Adult ICU patients who remain on a mechanical ventilator for more than 14 days Patients who can participate in and direct their own care
Patients who are in stable condition, apart from their need for a breathing machine Patients who have a documented plan in place about how they wish to be cared for (i.e. advance care plan and goals of care)
For patients who do not immediately meet the admission criteria, referral can result in an Ontario Telemedicine Network teleconsultation between the PWC care team and the referring ICU team.
- Patients who have a feeding support in place
- Patients who do not require kidney replacement treatment (dialysis) – PWC is awaiting approval to provide this service
- Patients who do not have a clearly irreversible disease such as metastatic cancer or advanced dementia
- What does the weaning process typically look like?
Once accepted into the program, we give patients up to 48 hours before starting the weaning process to allow them to adjust to their new environment. During this time, the interdisciplinary care team completes their initial assessments.
Upon admission, we will arrange an interview with the patient and their family to better understand how to best care for the patient. Future follow –up meetings will be scheduled.
Weaning then proceeds in carefully monitored steps, which involves lessening ventilator support and increasing periods of the patient breathing on their own.
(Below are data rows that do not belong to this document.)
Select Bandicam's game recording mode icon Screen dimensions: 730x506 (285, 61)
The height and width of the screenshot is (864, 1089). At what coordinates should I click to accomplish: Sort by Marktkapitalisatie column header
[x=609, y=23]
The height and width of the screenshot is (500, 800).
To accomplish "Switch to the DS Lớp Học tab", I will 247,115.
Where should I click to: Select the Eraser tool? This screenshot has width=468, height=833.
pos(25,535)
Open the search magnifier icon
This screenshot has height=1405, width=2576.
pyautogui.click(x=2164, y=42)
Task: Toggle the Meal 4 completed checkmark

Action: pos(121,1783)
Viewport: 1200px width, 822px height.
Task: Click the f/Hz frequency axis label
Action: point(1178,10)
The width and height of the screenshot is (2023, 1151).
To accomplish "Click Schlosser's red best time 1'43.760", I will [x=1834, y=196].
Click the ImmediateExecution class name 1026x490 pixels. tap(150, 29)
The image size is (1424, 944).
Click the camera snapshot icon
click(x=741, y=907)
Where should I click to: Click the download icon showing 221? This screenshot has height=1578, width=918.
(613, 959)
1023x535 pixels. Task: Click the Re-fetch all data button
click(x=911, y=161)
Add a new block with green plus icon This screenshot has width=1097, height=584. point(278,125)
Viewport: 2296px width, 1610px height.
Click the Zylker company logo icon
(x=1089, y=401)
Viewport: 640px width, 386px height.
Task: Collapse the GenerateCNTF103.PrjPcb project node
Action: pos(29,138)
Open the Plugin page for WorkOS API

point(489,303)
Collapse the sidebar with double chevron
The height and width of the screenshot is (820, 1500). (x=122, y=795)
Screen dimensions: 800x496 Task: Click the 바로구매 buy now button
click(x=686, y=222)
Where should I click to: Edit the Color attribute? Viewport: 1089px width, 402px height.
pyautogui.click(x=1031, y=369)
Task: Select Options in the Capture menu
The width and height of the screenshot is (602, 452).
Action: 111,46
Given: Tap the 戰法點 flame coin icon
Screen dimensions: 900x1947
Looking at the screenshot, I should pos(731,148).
Patients receive assistance to achieve as much independence as possible, based on personal and team goals established prior to and during their stay.
The program focuses on rehabilitation, including early mobilization (sitting, standing and walking) and physical therapy on the ventilator.
Communication may be a challenge for many patients as speaking is not possible when receiving breathing support from a machine. Every patient is assessed by a speech therapist and we use a variety of tools to support communication.
We also take measures to reduce the risk of the many complications associated with the prolonged need for a ventilator, including infections, blood clots, bleeding, heart attacks, skin breakdown, and anxiety.
If complete weaning from the ventilator occurs, this may lead to removal of the tracheostomy tube (breathing tube placed in neck), removal of feeding tubes and no further need for intravenous lines.
Sometimes a patient is only partially weaned from the ventilator and may require ongoing support either via the tracheostomy tube or a special mask during the night or part of the day.
Although most patients are discharged back to their referring hospitals, some are discharged to rehabilitation facilities to complete their recovery, such as nursing homes, chronic care institutions, or long-term ventilation centres. A small number of patients are discharged directly home.
As part of our comprehensive patient-focused care, we also provide palliative care for patients and their families in end-of-life situations.